Ao solicitar o Corte federal da abertura da Operação Divulgação do Rio, na última quinta-feira, 27, a Polícia Federal dissecou o que chamou de “hierarquia da fraude” de R$ 25,3 bilhões em Americanas.
Os dois principais alvos, o ex-CEO Miguel Gutierrez e a ex-diretora Anna Saicali, são identificados pelos investigadores como integrantes do primeiro e segundo níveis de atos ilícitos.
A Justiça Federal determinou a prisão preventiva de Gutierrez e Anna. O ex-CEO foi preso em Madrid na sexta-feira, 28, mas no dia seguinte teve a prisão preventiva revogada. Ele nega qualquer ligação com fraude.
Anna Saicali esteve em Lisboa e voltou ao Brasil. A reportagem do Estadão busca contato com a defesa.
Outros 14 ex-executivos da varejista são suspeitos de estarem ligados à fraude. Dois deles chegaram a acordo de delação premiada com o Ministério Público Federal.
“Enquanto a empresa falia, os altos executivos empregaram todos os seus esforços em uma fraude que os tornou milionários”, aponta relatório assinado pelo delegado André Gustavo Veras de Oliveira, da Delegacia de Combate à Corrupção e Crimes Financeiros, filial da a PF no Rio.
As constatações sobre a “hierarquia da fraude” levaram a PF a classificar os ex-executivos da Americanas por associação criminosa – além de outros crimes sob suspeita. Os investigadores dizem que os ex-diretores “associaram-se à prática do tipo criminoso de manipulação de mercado durante vários anos”
Segundo a corporação, as fraudes na varejista já acontecem há mais de uma década.
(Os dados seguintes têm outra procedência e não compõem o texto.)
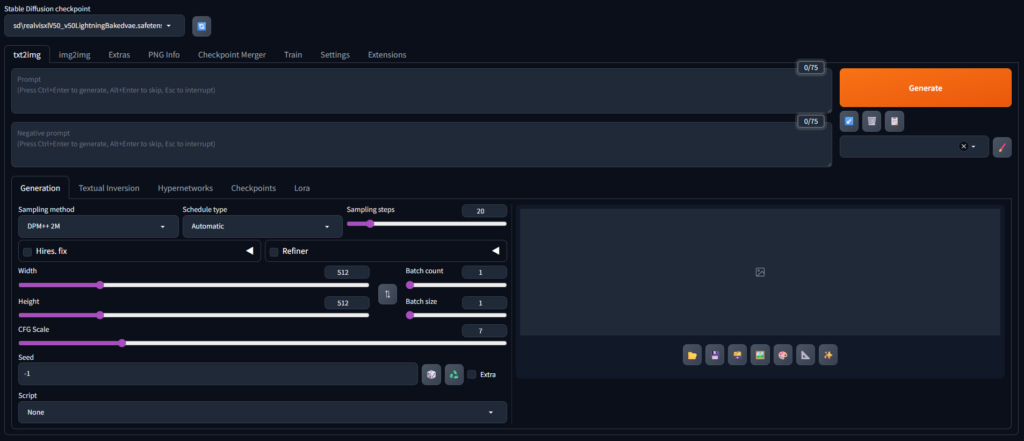Send image to inpaint palette icon
Screen dimensions: 1024x441
[783, 355]
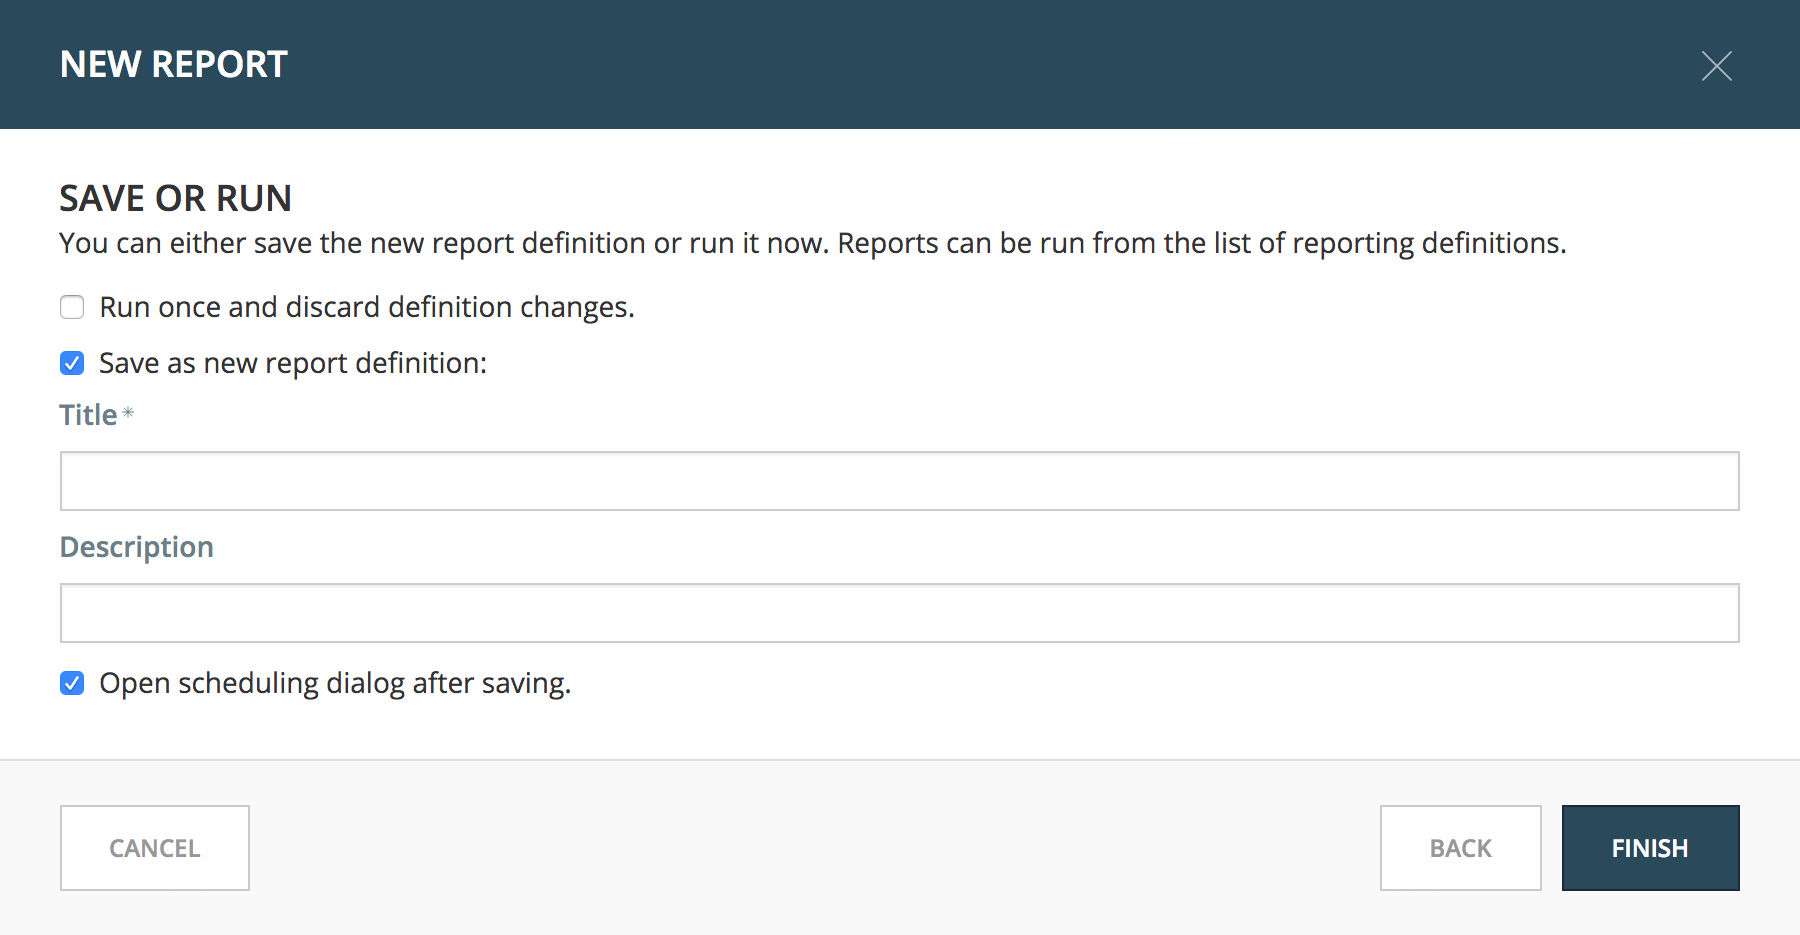Click the 'Run once and discard definition changes' label
Screen dimensions: 1800x935
coord(367,307)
Flávia Carneiro, denunciante, disse à PF que, quando ingressou na varejista, em 2007, já havia identificado fraudes. O pedido da gestora, disse ela, era que ela resolvesse o problema “em doses homeopáticas” enquanto a empresa abria o capital.
Segundo Flávia, as fraudes contábeis já eram uma realidade desde aquela época, apesar de serem em “valor bem menor”.
“O orçamento era uma meta a ser alcançada e não refletia a realidade. Essa meta sempre foi baseada no ano anterior, que também não era real e isso virou uma bola de neve”, narrou Flávia Carneiro, ex-superintendente da Americanas. Os pesquisadores mapearam a dinâmica de poder dos antigos altos escalões da empresa. Afirmam que outros funcionários sabiam dos atos ilícitos.
Ex-executivos da varejista são investigados por inflacionarem os resultados da empresa para receber bônus. A investigação da PF aponta que a alta direção tratou os resultados reais da rede com a expressão “a vida como ela é”.
Em e-mails interceptados, a PF identificou, por exemplo, uma planilha que indica que uma das empresas do grupo teve prejuízo de R$ 209 milhões no primeiro trimestre de 2021. Porém, o resultado divulgado ao mercado foi um lucro de R$ 129,4 milhão
“As notícias divulgadas ao mercado sempre foram positivas, demonstrando números exorbitantes, completamente irreais e desvinculados da realidade”, afirma o delegado André Gustavo Veras.
Segundo Veras, “no mesmo período, a empresa divulgou resultados excepcionais da B2W, que na época foi considerado um dos grandes cases de sucesso da Bolsa”.
Os e-mails são uma parte fundamental da Operação Divulgação. Centenas de mensagens comprovam fraude contábil na Americanas, destaca representação da Polícia Federal junto à Justiça.
A corporação indica que a antiga alta direção da varejista recebia, todos os meses, os resultados reais da empresa, estava ciente do “aprimoramento dos números”, com a modificação dos balanços, “elegeu um resultado fictício” e estava ciente das fraudes resultado.
Como mostrou o Estadão, a antiga diretoria usava arquivos chamados “verde e vermelho”, com expectativas de analistas de mercado sobre o crescimento da empresa, como principal parâmetro para disfarçar os resultados financeiros da empresa.
Para operacionalizar os desvios, foram utilizados artifícios como fraude em operações de risco descontado – procedimento em que a empresa consegue antecipar o pagamento a fornecedores por meio de empréstimo bancário.
Os federais também identificaram fraudes envolvendo contratos do Cooperative Advertising Fund (VPC), incentivos comerciais geralmente utilizados no setor. No caso das Lojas Americanas, foram registrados VPCs que nunca existiram, diz a PF.